Em meio às vozes alegres que ecoavam nas magníficas paredes da Embaixada, os velhos amigos encontrando-se com abraços, e os investidores e executivos freneticamente buscando novas oportunidades em Cuba, chanceler cubano saiu para se reunir com o secretário de Estado John Kerry, o primeiro encontro deste tipo em território estadunidense em mais de 50 anos.
Fora da Embaixada, as celebrações continuaram. Uma festa espontânea surgiu na rua com salsa e dança, as pessoas sorridentes, abraçando-se e dançando com alegria até o entardecer.
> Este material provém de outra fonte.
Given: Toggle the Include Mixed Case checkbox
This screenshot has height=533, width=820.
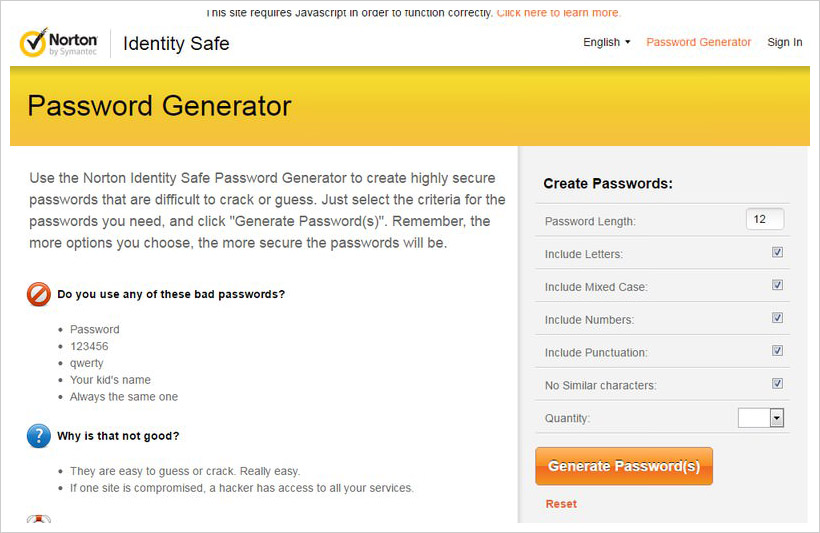Looking at the screenshot, I should click(x=778, y=285).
Pouco mais de mil milhas ao sul, em Havana, a Embaixada dos Estados Unidos também abriu suas portas, mas não houve celebração nem bandeira hasteada. A outra bandeira vermelha, branca e azul, com suas 50 estrelas, não será visível até que Kerry vá a Cuba em agosto para a cerimônia inaugural.
Ainda assim, este dia foi um símbolo do que este momento realmente significa. Cuba derrotou mais de meio século de agressões dos Estados Unidos sem se ajoelhar nem uma vez. Cuba demonstrou que mesmo pequena em tamanho, é possível lutar contra os obstáculos mais poderosos, resistindo inclusive diante das maiores dificuldades. A bandeira cubana merece ser a primeira a tremular, porque esta vitória pertence a Cuba.
Eva Golinger é advogada, escritora e investigadora venezuelano-estado-unidense. É colunista e apresentadora do canal russo RT.